Exercise instructions:
Scan the data below and pick out the lines containing the word "agent".

----------

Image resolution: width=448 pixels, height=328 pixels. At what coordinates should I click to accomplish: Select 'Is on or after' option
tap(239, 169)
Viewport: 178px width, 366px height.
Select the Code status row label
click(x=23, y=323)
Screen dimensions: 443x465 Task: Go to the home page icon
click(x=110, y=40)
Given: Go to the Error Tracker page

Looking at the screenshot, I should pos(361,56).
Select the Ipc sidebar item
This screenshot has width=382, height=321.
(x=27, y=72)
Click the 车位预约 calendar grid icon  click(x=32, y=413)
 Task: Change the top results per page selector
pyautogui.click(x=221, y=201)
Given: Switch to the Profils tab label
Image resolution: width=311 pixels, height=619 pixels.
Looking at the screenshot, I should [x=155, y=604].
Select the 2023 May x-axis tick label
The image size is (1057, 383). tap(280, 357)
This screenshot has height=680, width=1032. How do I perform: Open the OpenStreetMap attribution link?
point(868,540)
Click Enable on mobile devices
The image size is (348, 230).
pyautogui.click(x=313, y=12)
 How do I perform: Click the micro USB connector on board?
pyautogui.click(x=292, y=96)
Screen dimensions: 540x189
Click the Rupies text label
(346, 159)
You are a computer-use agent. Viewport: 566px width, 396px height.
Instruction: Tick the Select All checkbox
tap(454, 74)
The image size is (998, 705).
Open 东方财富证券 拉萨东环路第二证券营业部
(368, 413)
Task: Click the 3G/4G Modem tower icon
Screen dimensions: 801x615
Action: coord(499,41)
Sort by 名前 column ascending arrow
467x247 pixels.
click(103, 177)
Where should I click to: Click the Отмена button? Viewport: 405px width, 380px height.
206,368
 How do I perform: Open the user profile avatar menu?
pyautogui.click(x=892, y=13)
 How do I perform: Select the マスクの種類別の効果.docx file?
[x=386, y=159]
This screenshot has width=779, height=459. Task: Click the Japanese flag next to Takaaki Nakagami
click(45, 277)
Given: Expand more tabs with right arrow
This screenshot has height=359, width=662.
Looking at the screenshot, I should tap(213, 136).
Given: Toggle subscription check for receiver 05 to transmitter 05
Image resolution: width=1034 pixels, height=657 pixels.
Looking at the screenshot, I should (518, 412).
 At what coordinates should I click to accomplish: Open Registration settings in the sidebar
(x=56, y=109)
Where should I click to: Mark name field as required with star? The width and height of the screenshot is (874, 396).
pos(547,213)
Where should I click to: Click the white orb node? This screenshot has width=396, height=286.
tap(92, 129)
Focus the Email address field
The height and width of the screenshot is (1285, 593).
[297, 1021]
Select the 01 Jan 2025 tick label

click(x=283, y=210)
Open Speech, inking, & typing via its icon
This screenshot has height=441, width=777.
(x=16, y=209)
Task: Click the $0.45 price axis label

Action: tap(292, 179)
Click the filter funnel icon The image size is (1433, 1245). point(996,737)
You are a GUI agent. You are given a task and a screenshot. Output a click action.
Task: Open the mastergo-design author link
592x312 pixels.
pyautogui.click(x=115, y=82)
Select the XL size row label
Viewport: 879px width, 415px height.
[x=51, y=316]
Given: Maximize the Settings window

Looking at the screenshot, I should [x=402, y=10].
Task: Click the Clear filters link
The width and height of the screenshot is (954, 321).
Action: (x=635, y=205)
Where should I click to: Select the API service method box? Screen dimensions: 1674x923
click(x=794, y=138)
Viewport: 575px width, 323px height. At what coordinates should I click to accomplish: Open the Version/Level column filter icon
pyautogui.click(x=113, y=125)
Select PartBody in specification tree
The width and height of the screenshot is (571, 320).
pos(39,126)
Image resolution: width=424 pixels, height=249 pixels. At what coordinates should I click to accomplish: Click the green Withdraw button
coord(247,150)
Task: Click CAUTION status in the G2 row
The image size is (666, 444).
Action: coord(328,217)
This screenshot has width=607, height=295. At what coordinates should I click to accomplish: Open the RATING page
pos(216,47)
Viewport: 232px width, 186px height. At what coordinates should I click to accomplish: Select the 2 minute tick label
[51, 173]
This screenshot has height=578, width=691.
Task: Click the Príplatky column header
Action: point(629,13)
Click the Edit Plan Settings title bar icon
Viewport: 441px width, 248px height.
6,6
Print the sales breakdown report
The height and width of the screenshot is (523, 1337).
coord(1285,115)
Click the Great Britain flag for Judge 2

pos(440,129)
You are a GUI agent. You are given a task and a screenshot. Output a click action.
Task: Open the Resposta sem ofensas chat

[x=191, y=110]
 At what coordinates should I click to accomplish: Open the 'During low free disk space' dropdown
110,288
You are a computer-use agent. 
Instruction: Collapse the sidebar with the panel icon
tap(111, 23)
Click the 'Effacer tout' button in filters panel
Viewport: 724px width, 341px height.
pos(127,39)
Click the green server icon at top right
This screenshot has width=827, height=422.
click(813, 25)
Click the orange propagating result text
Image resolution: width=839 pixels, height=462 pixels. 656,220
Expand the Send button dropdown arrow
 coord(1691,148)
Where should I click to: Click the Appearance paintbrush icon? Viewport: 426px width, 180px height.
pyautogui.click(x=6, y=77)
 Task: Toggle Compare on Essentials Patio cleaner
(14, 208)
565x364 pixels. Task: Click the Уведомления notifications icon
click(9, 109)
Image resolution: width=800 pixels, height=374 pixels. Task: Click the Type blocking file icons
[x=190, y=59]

----------

Answer:
You are a computer-use agent. Viewport: 566px width, 396px height.
You are a GUI agent. You are given a task and a screenshot. Output a click action.
You are a GUI agent. You are given a task and a screenshot. Output a click action.
You are a computer-use agent. 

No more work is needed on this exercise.